There are still battles to fight

Chris Prior is manager, sales and distribution, at Bridgewater Equity Release

 

October has so far been a rather positive month for the equity release market if you discount some of the mainstream media criticism which afflicts the sector on a regular basis. Before I begin on the positives it strikes me that we as an industry have a further battle to fight with regards to the reasons why our customers might take out an equity release plan.

Essentially while advisers and providers will always ask why a customer wants to release money from their home – indeed the whole advice process is predicated on the reasons why – it is completely up to them what they do with their money. Clearly at the front end of any advice/sales process, if a customer came to an adviser and suggests they need extra cash to purchase Christmas presents for their family I would suspect there would be an exploration of all other options – not just equity release - available to that customer. However if, having done this, and with the client being in full possession of the facts about equity release and their responsibilities then they wish to go ahead with a plan for this reason, then that is up to them. As long as the adviser and provider have gone through the process compliantly and can prove all points of that process, then to reiterate the customer decides how they use the money.

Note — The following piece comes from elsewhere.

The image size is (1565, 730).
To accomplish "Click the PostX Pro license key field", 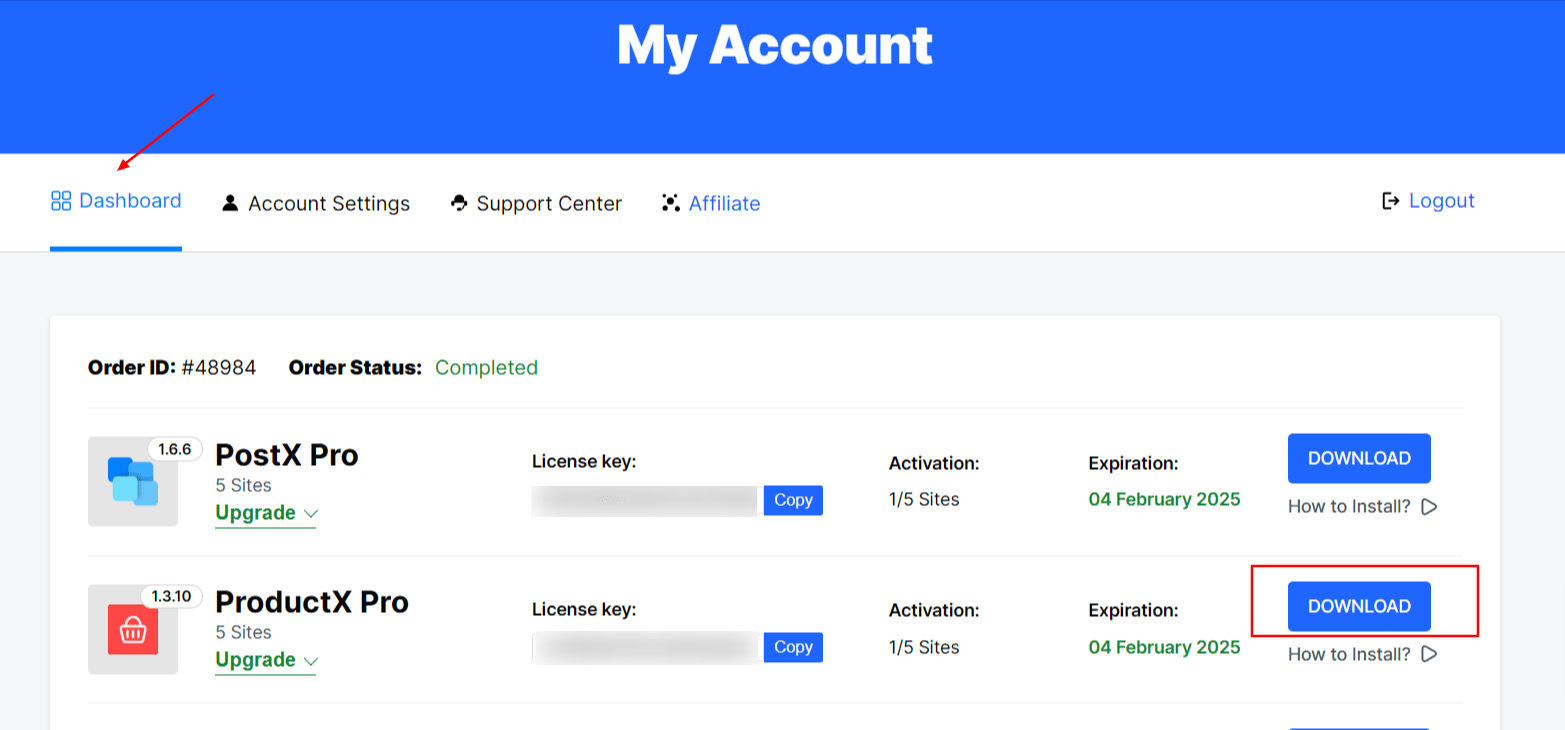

Each and every one of us will have a view on what we believe is an appropriate use for cash released via equity release. Some in the media clearly think spending the money on Christmas presents is not appropriate while paying debt off, funding long-term care or using it for house renovations is. Others will not believe the money should be used for holidays or purchasing a new car. But they are not the customer and it would be worrying if we began to look at some sort of regulatory solution – which some appear to be calling for – that determines how the money can or can’t be spent. There is no great media call for such an approach for those borrowers who release money via a remortgage so why should it be appropriate for equity release customers. This is an issue of choice, and ensuring appropriate advice and solutions are offered to meet the needs of that customer.

Perhaps a more positive story emanating from the sector this month was around the equity release market in general and the business increases that have been taking place. The latest figures from the Equity Release Council for quarter three this year showed that the total value of equity release plans taken out in that three-month period was the highest since way back in Q3 2008 – a quite pivotal time in history given that all types of lending-related activity fell quite dramatically after this due to the Credit Crunch/global recession.

The value of all equity release plans hit the £284.1m mark in quarter three – a considerable increase of 15% over quarter two this year and, quite remarkably, the biggest increase in nine years. Again customer numbers also improved significantly – up to 4,975, the most seen since quarter two 2009. There is also further good news for the equity release advisory sector with 97% of all plans sold during the quarter conducted via advisers. It would seem that the message about the overwhelming need for advice in our sector has hit home and that individuals are availing themselves of the advisory sector in order to secure peace of mind and professional recommendations.

As a provider that deals exclusively via the advice channel this is a really encouraging statistic and one hopes it continues to creep up over the months and years ahead. While there remain ongoing challenges to overcome, we certainly believe equity release will become an even more important option for many people near or in retirement and specialist advice is absolutely crucial in supporting and helping all those customers who may benefit from utilising a plan.